Kamis, 08 Mei 2008

Tomato Talk


Enviro-Girl is a tomato snob. She turns her nose up at the pale, tasteless globes at the supermarket. She has no time for the bland taste of a Miracle-Gro-infused Early Girl. She desires the sun-kissed taste of a heirloom tomato fresh-picked. She wants the warm tart juice to explode in her mouth, the slight grit of dirt in her teeth as she bites into a Mr. Stripy or a Yellow Brandywine. The best tomato comes straight off the vine, the second straight from a farmer's bushel basket. What she can't eat fresh after the canker sores take over her mouth, she blanches and freezes to eat over the winter, steadfastly refusing to buy a tomato shipped 1,500 miles on a semi to her local grocer.
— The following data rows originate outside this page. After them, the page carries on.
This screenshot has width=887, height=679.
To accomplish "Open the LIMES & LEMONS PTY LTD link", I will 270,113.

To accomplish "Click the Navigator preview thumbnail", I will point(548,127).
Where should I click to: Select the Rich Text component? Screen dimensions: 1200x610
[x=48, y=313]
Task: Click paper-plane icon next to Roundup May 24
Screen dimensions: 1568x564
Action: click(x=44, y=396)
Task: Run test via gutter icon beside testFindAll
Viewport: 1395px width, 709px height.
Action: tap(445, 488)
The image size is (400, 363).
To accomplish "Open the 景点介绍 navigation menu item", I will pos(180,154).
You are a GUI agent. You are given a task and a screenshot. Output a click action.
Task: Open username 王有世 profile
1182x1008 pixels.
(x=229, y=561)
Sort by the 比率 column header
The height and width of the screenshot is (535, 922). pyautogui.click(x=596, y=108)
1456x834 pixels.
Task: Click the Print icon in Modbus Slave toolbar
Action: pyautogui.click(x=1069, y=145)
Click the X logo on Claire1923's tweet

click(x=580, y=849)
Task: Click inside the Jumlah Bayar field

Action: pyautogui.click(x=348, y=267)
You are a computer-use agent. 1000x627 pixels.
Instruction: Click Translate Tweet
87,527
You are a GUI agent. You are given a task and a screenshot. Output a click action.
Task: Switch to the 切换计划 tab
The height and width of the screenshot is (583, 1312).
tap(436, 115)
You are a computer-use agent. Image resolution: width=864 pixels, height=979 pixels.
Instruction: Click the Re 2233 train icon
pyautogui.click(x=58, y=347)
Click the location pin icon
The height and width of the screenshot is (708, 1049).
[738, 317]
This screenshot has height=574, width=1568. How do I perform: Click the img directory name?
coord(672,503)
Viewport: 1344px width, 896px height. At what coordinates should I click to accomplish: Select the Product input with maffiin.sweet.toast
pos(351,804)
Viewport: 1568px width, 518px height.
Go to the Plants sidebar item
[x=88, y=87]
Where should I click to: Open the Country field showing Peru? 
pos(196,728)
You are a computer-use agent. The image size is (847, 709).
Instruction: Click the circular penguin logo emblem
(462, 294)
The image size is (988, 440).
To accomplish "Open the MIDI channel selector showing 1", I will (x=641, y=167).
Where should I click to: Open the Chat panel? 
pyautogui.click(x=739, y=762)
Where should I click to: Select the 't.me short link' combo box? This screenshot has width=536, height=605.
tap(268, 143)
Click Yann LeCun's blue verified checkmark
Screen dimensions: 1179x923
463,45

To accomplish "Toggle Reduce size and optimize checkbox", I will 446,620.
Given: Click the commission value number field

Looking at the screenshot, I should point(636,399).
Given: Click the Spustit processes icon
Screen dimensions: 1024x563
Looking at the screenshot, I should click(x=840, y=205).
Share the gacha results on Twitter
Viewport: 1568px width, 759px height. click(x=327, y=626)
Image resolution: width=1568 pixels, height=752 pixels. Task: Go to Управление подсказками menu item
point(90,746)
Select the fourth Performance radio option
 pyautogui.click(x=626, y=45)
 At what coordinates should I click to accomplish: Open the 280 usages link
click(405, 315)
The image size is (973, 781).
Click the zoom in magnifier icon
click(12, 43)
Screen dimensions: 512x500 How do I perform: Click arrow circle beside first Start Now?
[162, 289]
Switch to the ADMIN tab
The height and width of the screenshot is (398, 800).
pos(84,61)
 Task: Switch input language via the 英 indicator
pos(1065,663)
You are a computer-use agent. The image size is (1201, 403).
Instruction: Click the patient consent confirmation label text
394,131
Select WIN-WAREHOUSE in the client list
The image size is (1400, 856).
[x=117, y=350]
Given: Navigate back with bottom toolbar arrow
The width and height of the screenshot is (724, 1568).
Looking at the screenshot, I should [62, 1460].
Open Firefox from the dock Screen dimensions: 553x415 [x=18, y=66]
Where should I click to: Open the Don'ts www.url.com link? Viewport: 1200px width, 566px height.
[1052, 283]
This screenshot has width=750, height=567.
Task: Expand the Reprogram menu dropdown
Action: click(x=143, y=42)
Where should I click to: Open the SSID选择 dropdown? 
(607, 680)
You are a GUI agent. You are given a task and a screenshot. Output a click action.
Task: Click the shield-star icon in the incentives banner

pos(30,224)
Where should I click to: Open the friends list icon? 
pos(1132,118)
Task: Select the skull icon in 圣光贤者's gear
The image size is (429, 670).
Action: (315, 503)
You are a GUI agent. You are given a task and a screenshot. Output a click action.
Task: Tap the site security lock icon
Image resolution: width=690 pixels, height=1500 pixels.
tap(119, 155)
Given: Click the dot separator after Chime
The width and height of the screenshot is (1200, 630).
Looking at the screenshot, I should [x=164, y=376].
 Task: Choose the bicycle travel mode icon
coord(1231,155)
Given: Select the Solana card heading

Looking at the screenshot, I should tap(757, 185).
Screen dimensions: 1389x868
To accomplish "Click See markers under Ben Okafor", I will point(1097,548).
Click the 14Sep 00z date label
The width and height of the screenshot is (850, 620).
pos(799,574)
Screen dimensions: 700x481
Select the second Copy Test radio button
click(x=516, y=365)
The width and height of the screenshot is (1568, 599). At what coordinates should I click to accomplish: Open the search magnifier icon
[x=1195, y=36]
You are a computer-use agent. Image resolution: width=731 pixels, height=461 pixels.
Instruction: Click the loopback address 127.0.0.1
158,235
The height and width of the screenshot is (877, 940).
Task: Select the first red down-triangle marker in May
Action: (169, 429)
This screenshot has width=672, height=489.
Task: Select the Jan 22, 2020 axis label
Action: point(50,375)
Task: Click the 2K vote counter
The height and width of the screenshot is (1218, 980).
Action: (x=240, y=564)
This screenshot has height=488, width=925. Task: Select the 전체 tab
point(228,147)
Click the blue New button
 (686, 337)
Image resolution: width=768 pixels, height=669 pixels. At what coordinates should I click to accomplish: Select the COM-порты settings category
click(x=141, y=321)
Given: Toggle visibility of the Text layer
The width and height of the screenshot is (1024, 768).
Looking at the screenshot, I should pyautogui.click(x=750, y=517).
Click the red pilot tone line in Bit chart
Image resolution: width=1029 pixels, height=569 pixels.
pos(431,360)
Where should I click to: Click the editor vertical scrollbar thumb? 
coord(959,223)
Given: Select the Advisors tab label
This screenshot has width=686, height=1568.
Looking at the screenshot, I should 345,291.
Unfortunately, she's also hopeless when it comes to growing tomatoes. The suckers get ahead of her and overnight they seem to grow a foot and topple over. Her stakes snap and bend. Mice and spiders, protected by the foliage, infest and ingest Enviro-Girl's tomatoes. The fruit ripens at once, inevitably in the beginning of September after school has started. When Enviro-Girl taught, this meant her tomatoes rotted on the vine while she took attendance and assigned sentences to diagram. Now that she has children in school, this means she is plotting the Happyland PTA's agenda and next event,coordinating school schedules with activities, and smelling the first frost on the horizon.

In short, Enviro-Girl's capacity to nurture and grow a tomato plant is
cursed. Each season ends with her humble phone call to the organic farmer up the road, pleading for a bushel or so of whatever he's willing to sell her so she can freeze a dozen or so bags of sweet summer goodness.

Then last year she heard of a new approach to growing tomatoes--plant them high and let them grow
upside-down!
Well! No pests can hide in the foliage since they can't even
reach a tomato planted this way. (Note the vulgar gesture she flips towards the field where the mice scurry and hide. Hah!) No staking is required and any rotten tomatoes should, in theory, drop right off the vine and onto the ground below. Enviro-Girl is designing her buckets this weekend and hanging them on the ends of those T-shaped clothesline poles her grandpa made. She plans to snap off the suckers every time she heads to the clotheslines to hang the wash and water them daily. Enviro-Girl is excited to achieve her first genuine Tomato Success this summer through this unconventional method--she'll keep you posted on how it goes.